Fund Manager: Public Is Being Set Up For The Scalping Of A Lifetime…”Most people have no clue whatsoever of the economic devastation that is coming at us”

Monday, April 27, 2015
By Paul Martin

SilverDoctors.com
April 27, 2015

And you thought Cypriots received a haircut…

Submitted by PM Fund Manager Dave Kranzler, Investment Research Dynamics:

Over the last three days, we have reported that some of the most important investment voices in the world are more than a little scared about the ravenous appetite for risk playing out in the market, and the fact that they have been ignored is beyond unnerving. Central banks are driving all investment decisions, and what this implies is that they are in this trade so deeply that there is no obvious or practical exit. Richard Brewlow via Zerohedge (link)

Zerohedge posted an essay by Bloomberg’s Richard Breslow that needs some additional commentary. We already know that western Central Banks have been buying nearly ALL new Government bond issuance for the last 5 years. We know that Japan’s CB admits to buying equities. We know that the Fed sticks huge bids in the market for the S&P 500 eminis in order to trigger massive hedge fund HFT algo buy programs of the big S&P 500 contract. I suspect that the Fed is also buying stocks, which is one of the reasons it is spending million on lobbying to prevent Congress from passing a law forcing an audit of the Fed.

It’s no secret the Fed is thus pushing up the S&P 500 to new record highs almost on a weekly basis. It has prevented the stock market from undergoing a meaningful price correction now for nearly 4 years. Concomitantly, the Fed/Government is now continuously preventing the price of gold from moving higher, although it seems to have lost all ability to push it much lower than $1150.

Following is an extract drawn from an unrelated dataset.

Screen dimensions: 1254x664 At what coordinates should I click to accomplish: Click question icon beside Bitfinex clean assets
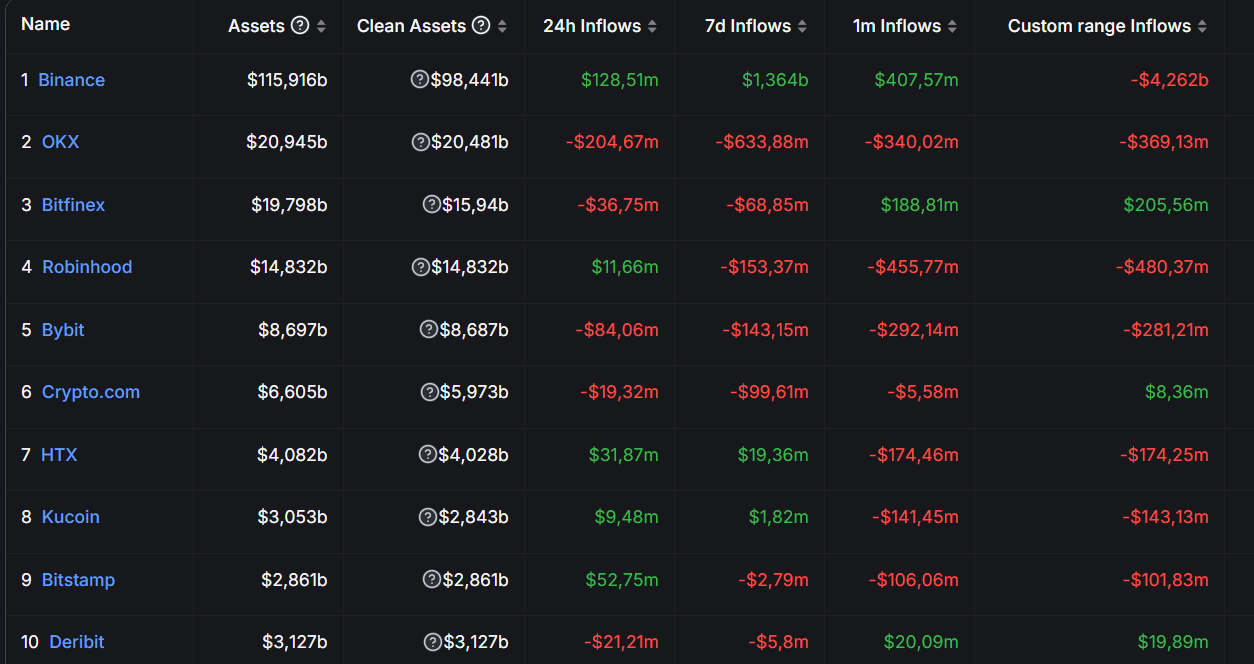432,205
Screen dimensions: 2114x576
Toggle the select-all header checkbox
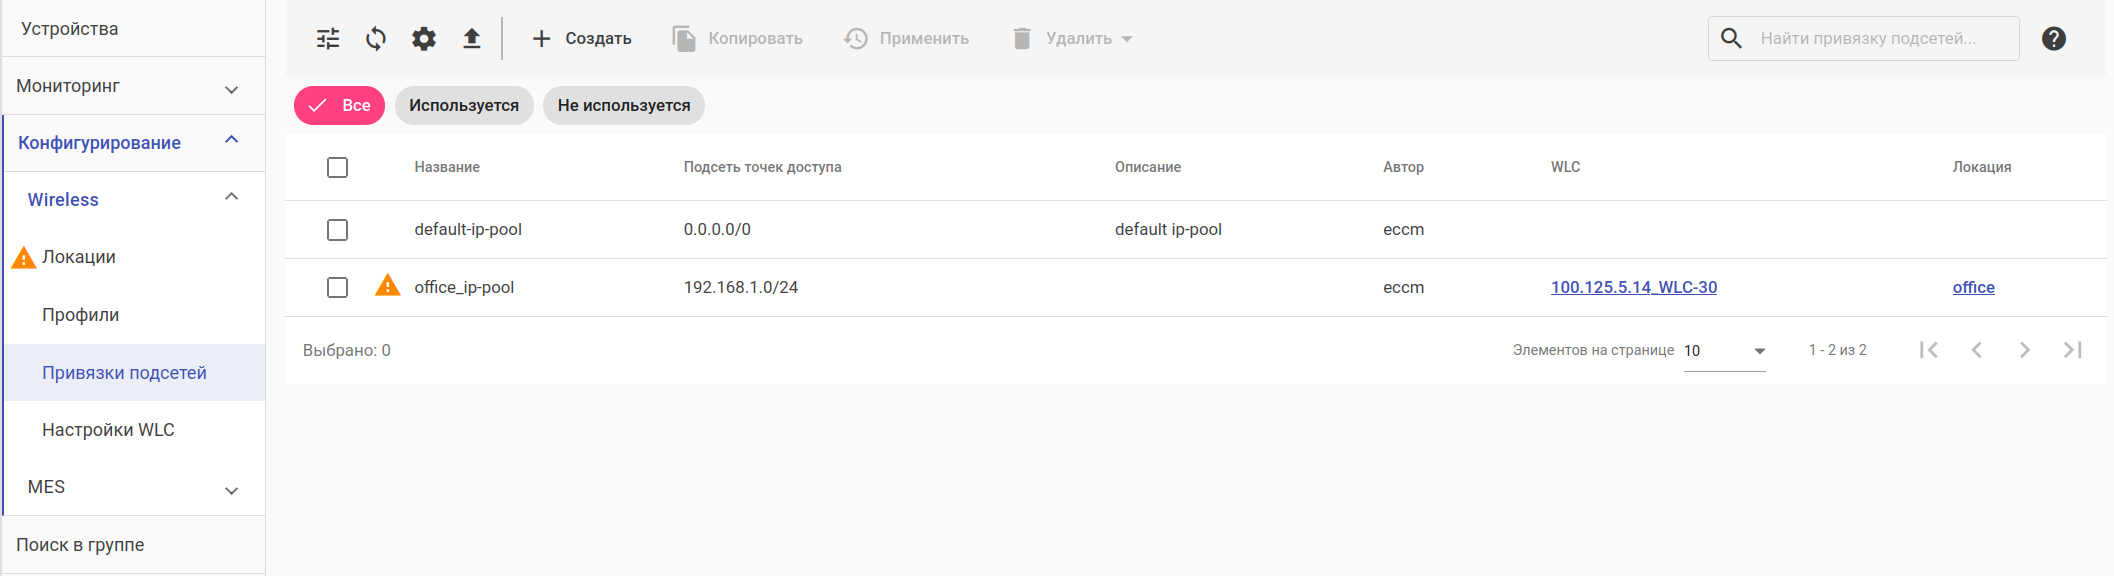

Meanwhile, the underlying fundamentals of the economy are deteriorating at rate that now rivals the rate at which it was deteriorating in 2008. I just got an email from someone today who told me that financial analyst Dave Skarica has stated that all midwestern regional banks who gave out loans to U.S. shale producers do not have any loan loss reserves for when these loans go bad. He also said that NONE of these banks have taken write downs yet on the loans that are now trading between 50 and 70 cents on the dollar in the market. This means that $100 million loan on a bank balance sheet is worth only $50-70 million based on real market market data, yet the bank is carrying this loan at $100 million.